■ **PEKERJAAN WAJIB**
1. Menurut teks tentang bahan peledak C4, jenis peledak apa yang dimiliki TNI menurut KSAD?
2. Ketik ulang bagian teks tentang bahan peledak C4 yang berada di antara "Ia memperkirakan lebih" dan "bukanlah pekerjaan TNI.", termasuk kedua bagian itu, tanpa perubahan apa pun.

■ **BAGIAN DOKUMEN**
+ + + + +
Kesimpulan ini, kata ahli bahan peledak dari TNI ini, dapat dilihat dari efek ledakan yang ditimbulkan, yakni meninggalkan warna hitam pada lokasi yang terkena ledakan. ”Yang jelas, efeknya hitam semua,” ujar sumber yang tidak ingin dikutip namanya ini.
Efek ledakan ini, lanjutnya, tidak berbeda dengan kasus pengeboman di depan rumah dubes Filipina di Jakarta beberapa waktu lalu. Saat itu bom teridentifikasi berbahan baku C4.
Ia memperkirakan lebih dari lima kilogram C4 dibutuhkan untuk menimbulkan ledakan yang dahsyat dengan kerusakan yang begitu parah.
Bahan peledak jenis ini, ujarnya, tidak dimiliki dan tidak digunakan satuan-satuan di dalam tubuh TNI. Ini sesuai dengan pernyataan Kepala Staf TNI Angkatan Darat (KSAD), Jenderal Ryamizard Ryacudu, di Seskoad, Bandung kemarin.
TNI, kata KSAD, hanya memiliki peledak jenis TNT, dan sama sekali tidak memiliki bom jenis C4. Oleh karena itu, menurut KSAD, peledakan tersebut bukanlah pekerjaan TNI.
Lebih lanjut ahli peledak itu mengungkapkan bahwa bahan peledak dengan daya rusak luar biasa itu digunakan oleh militer-militer luar negeri, seperti Amerika Serikat.
Lagipula, C4 termasuk langka. Dari sekian kali kasus pengeboman yang terjadi di tanah air, hanya satu kasus yang menggunakan bahan peledak jenis ini, yakni kasus pengeboman di depan rumah dubes Filipina di kawasan Menteng, Jakarta Pusat.
Maka, kata sumber itu, bukanlah hal yang mengherankan jika C4 dimasukkan secara gelap ke Indonesia. Sementara itu, pemantauannya sangat sulit dilakukan mengingat luasnya wilayah Indonesia. Pihak TNI sendiri, katanya, sebenarnya mempunyai alat deteksi khusus C4. ”Tapi, ‘kan alat ini tidak terdapat di semua tempat,” ujarnya.
Yazid Binzar, staf pengajar kimia ITB, menjelaskan C4 biasa digunakan untuk kepentingan militer. ”Cuma kalangan tertentu yang tahu betul resepnya sebab sangat dirahasiakan,” tandasnya. Ia menunjukkan bahwa hanya Jerman dan Amerika saja yang tahu seluk beluk bom yang satu ini.
+ + + + +
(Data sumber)
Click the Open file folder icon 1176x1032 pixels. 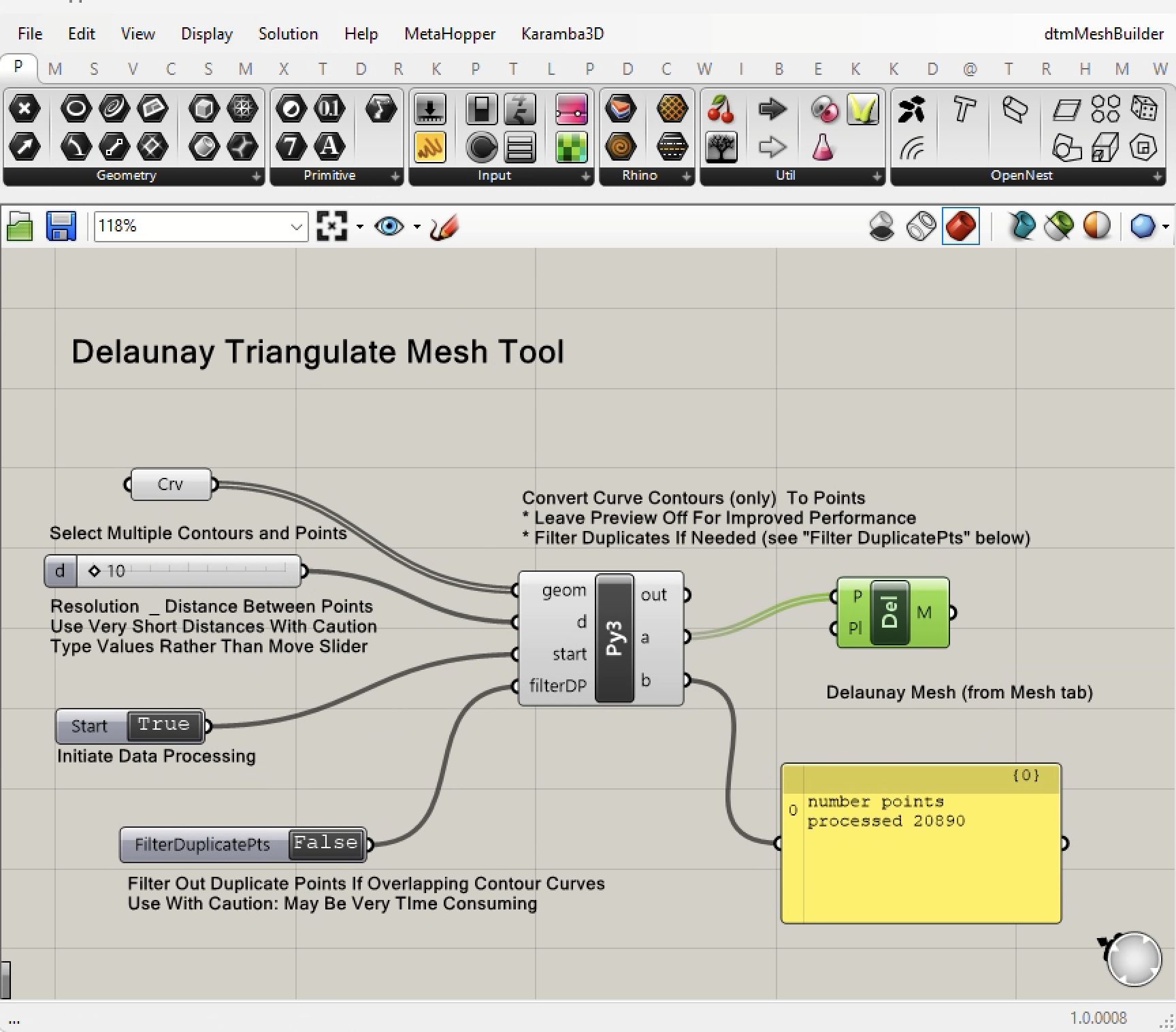click(20, 226)
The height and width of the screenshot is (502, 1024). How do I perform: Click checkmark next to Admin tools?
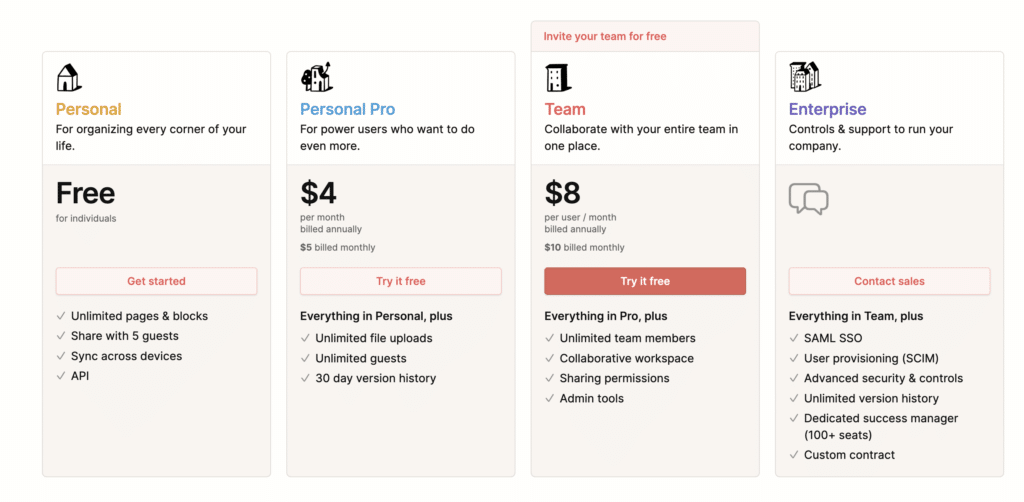(550, 398)
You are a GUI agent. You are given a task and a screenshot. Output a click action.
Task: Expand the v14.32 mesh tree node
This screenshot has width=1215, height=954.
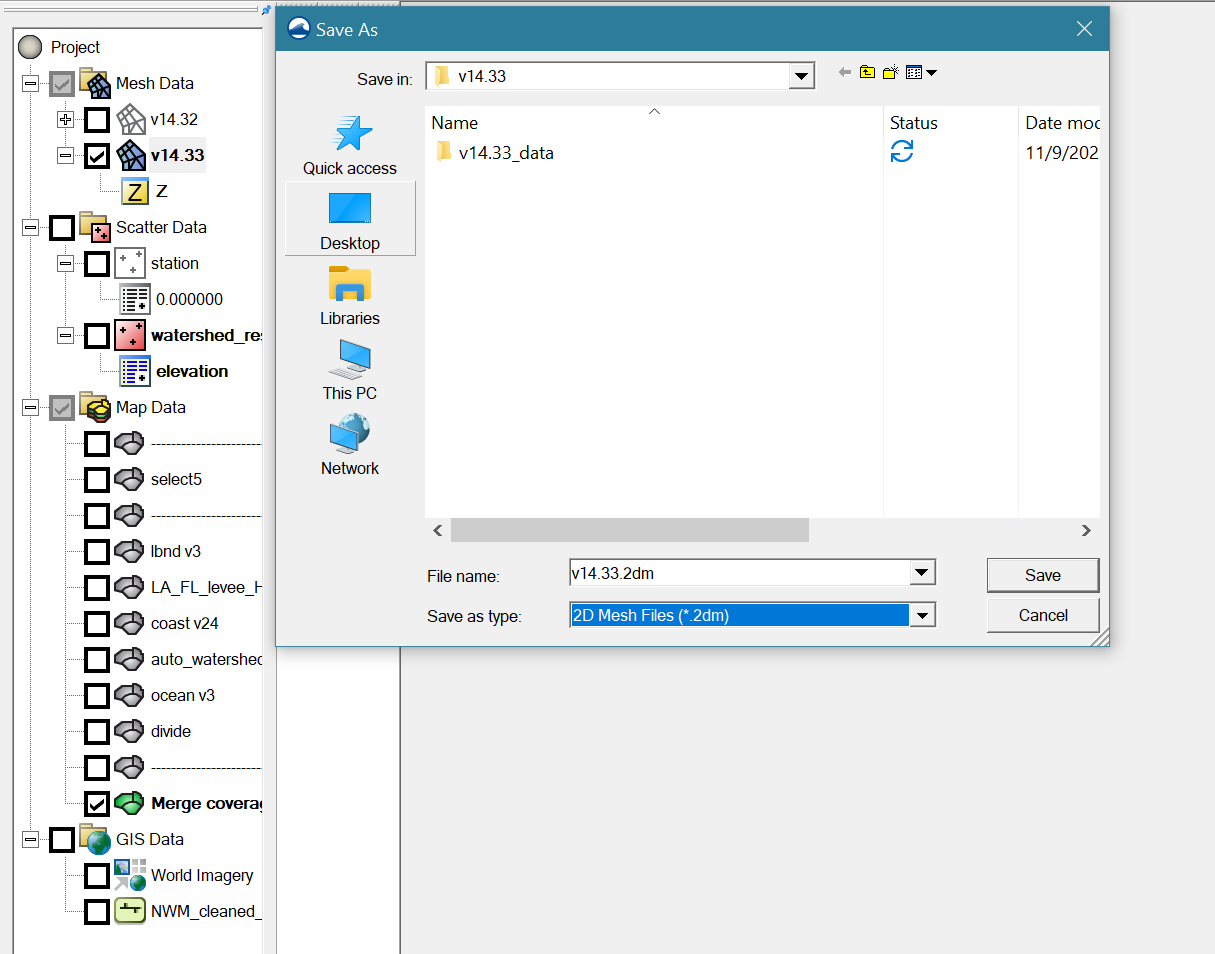click(66, 120)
+ + + + +
■ **HASIL AKHIR**
1. TNT.

2.
Ia memperkirakan lebih dari lima kilogram C4 dibutuhkan untuk menimbulkan ledakan yang dahsyat dengan kerusakan yang begitu parah.
Bahan peledak jenis ini, ujarnya, tidak dimiliki dan tidak digunakan satuan-satuan di dalam tubuh TNI. Ini sesuai dengan pernyataan Kepala Staf TNI Angkatan Darat (KSAD), Jenderal Ryamizard Ryacudu, di Seskoad, Bandung kemarin.
TNI, kata KSAD, hanya memiliki peledak jenis TNT, dan sama sekali tidak memiliki bom jenis C4. Oleh karena itu, menurut KSAD, peledakan tersebut bukanlah pekerjaan TNI.